Mortal
by Hope Madden
André Øvredal is a hard filmmaker to pin down. After his 2010 breakout Trollhunter, a giddy found footage flick concerning the impact giant trolls have on his native Norway, the writer/director got far more serious with his 2016 sophomore effort, the excellent horror show The Autopsy of Jane Doe.
Then it was all visuals and atmosphere in the more family friendly genre fare Scary Stories to Tell in the Dark. And now he abandons any hint of horror, returning to the mythology of his homeland for a superhero tale of sorts, Mortal.
Nat Wolff is Eric, a disheveled American in Norway. He keeps to the forests, isolates, but eventually runs afoul of a car full of teenage d-bags—much to the dismay of the marauding teens.

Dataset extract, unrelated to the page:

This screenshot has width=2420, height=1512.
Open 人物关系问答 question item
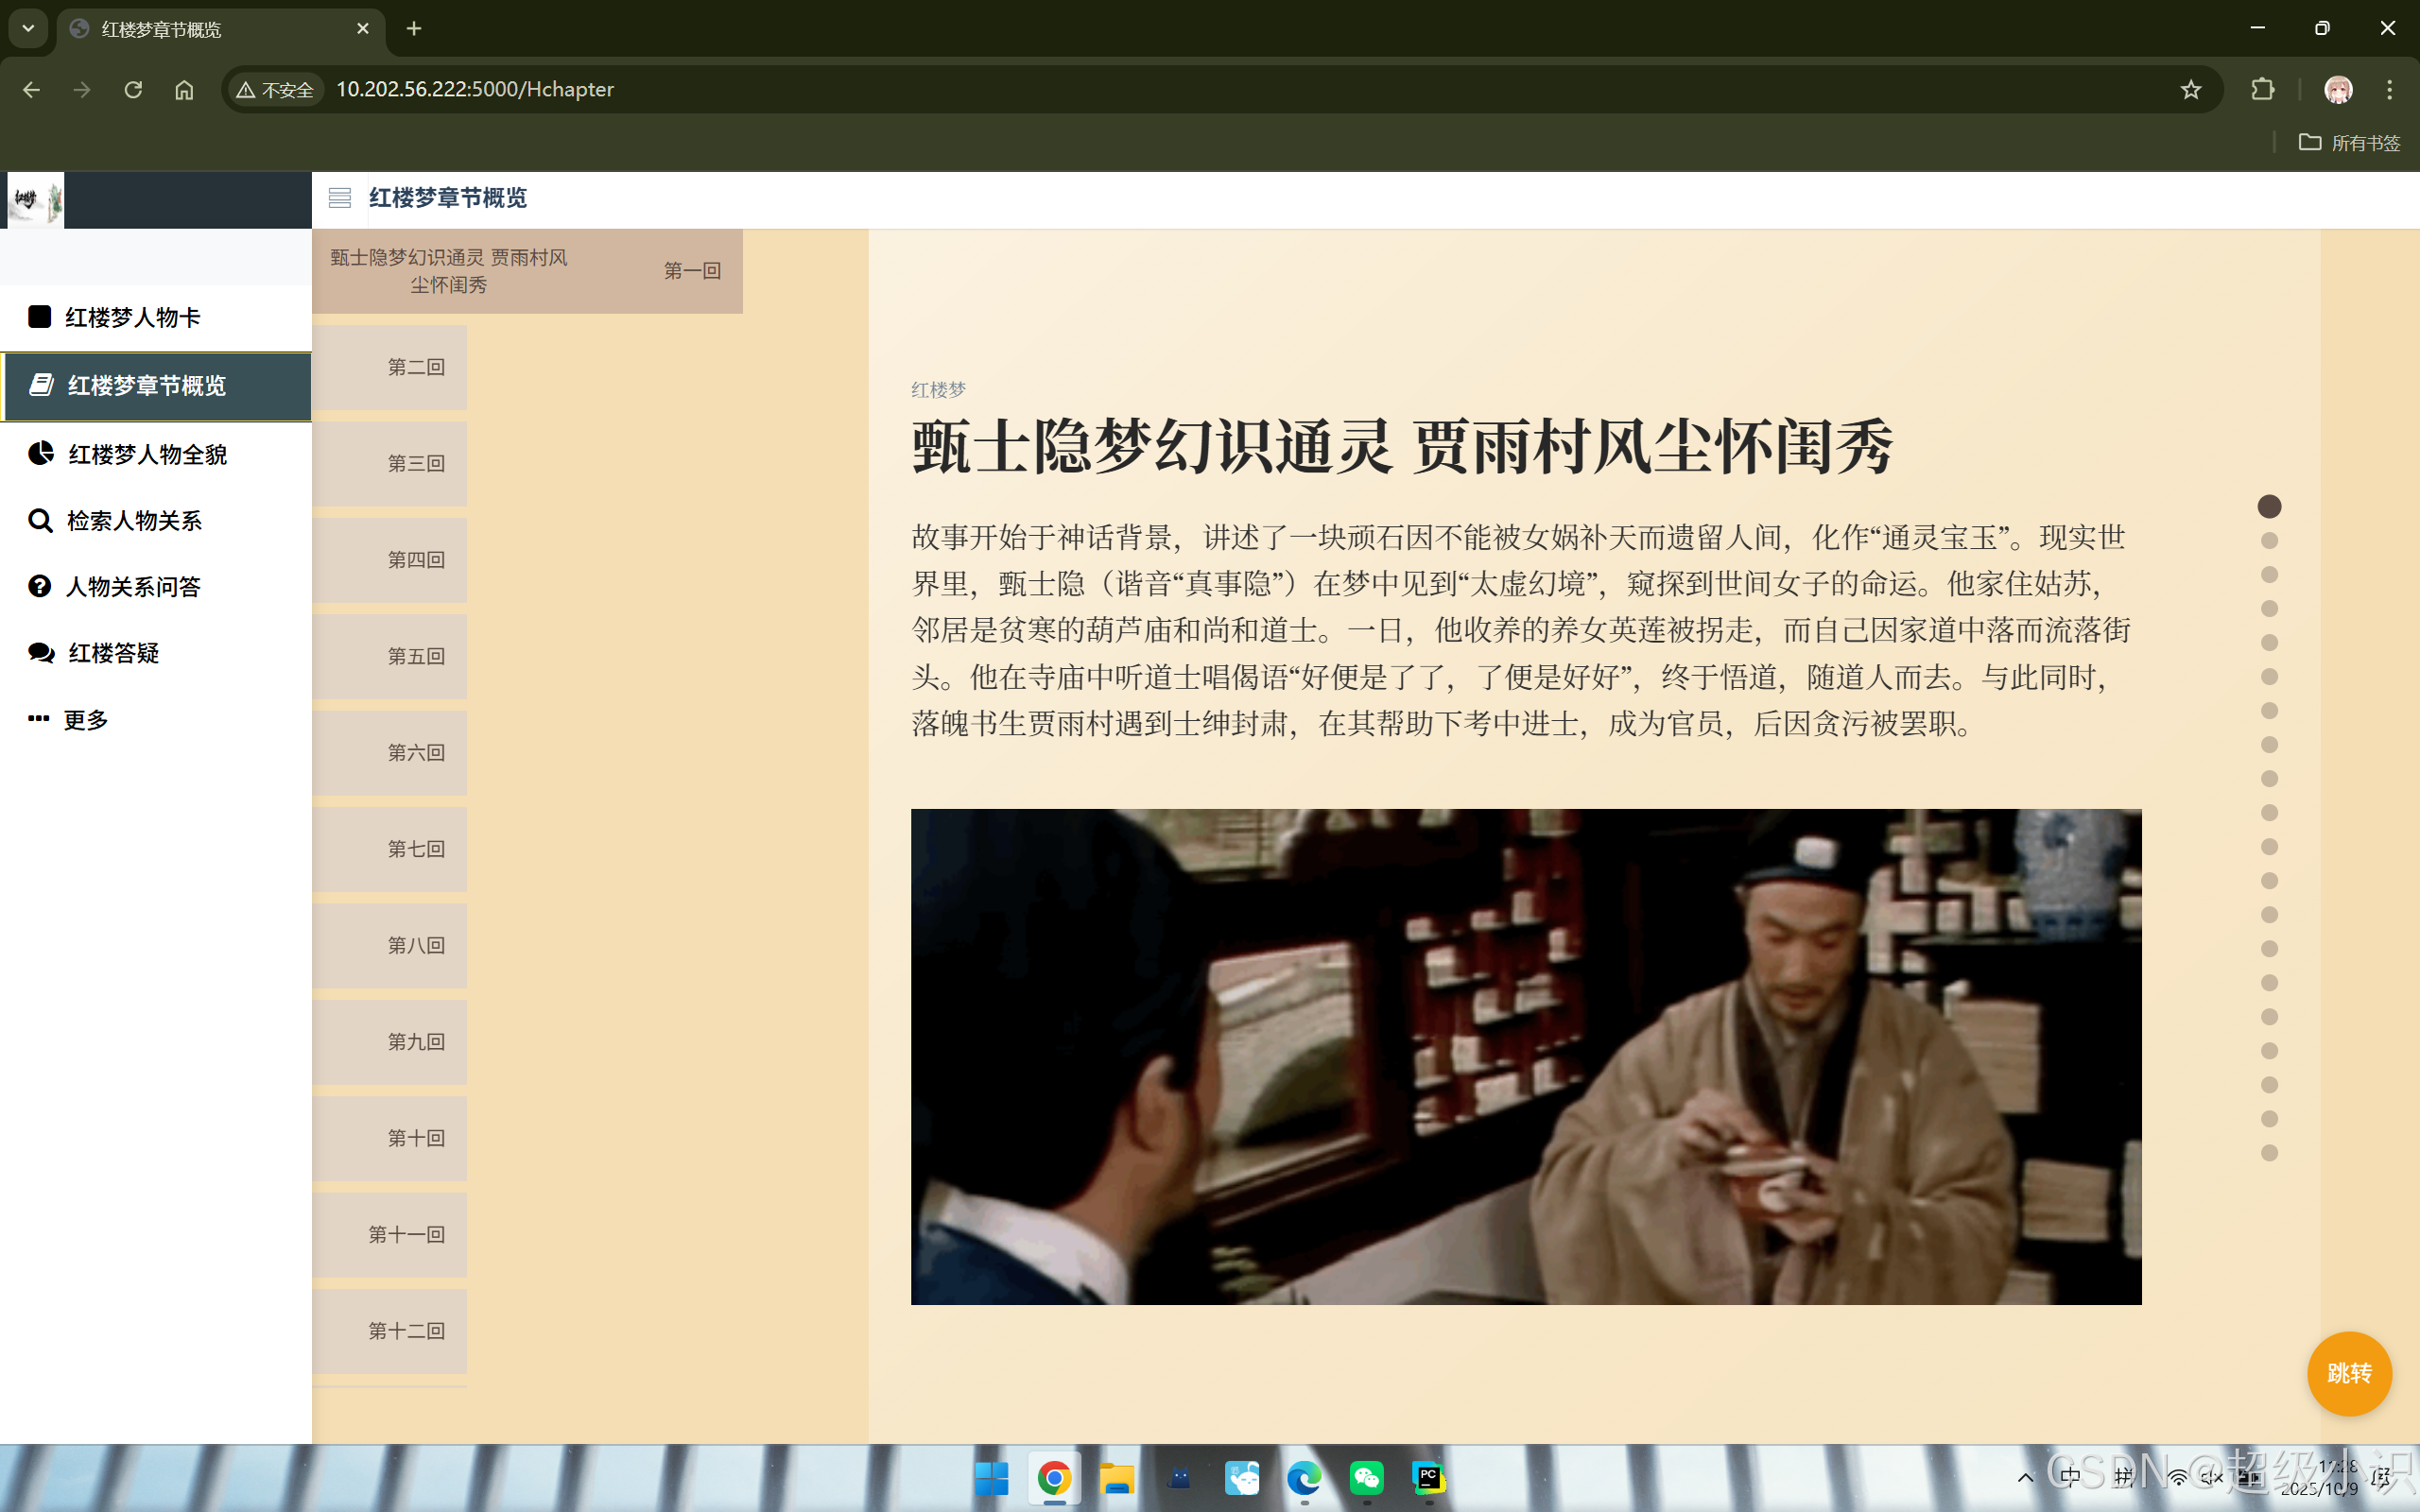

Under arrest and awaiting an American convoy, he’s befriended by Christine (Iben Akerlie) the Norwegian therapist asked to speak with him. She’s the first to recognize his burgeoning but uncontrolled powers, although the Americans who are coming for him seem to have some inkling.
What Øvredal has done here is to reimagine the superhero origin story. True to its title, Mortal examines a very human character, weighing the guilt, pressure, confusion and fear that come with this territory.
Some comic franchises—the X-Men, in particular—ask whether humankind is ready or even worthy of superior beings. Mortal does the same. In fact, it does a lot of the same things you’ve seen in other origin stories and superhero franchises. Its uniqueness may be in the afterthought about how the world would construe the existence of a superhero in terms of religious implications.
This is one of the truly interesting thoughts the film injects into the overcrowded genre. It’s not well developed, unfortunately. But there is something akin to swagger in watching this mid-budget action thriller wrangle Norway’s own mythology away from a far showier, exponentially more famous universe.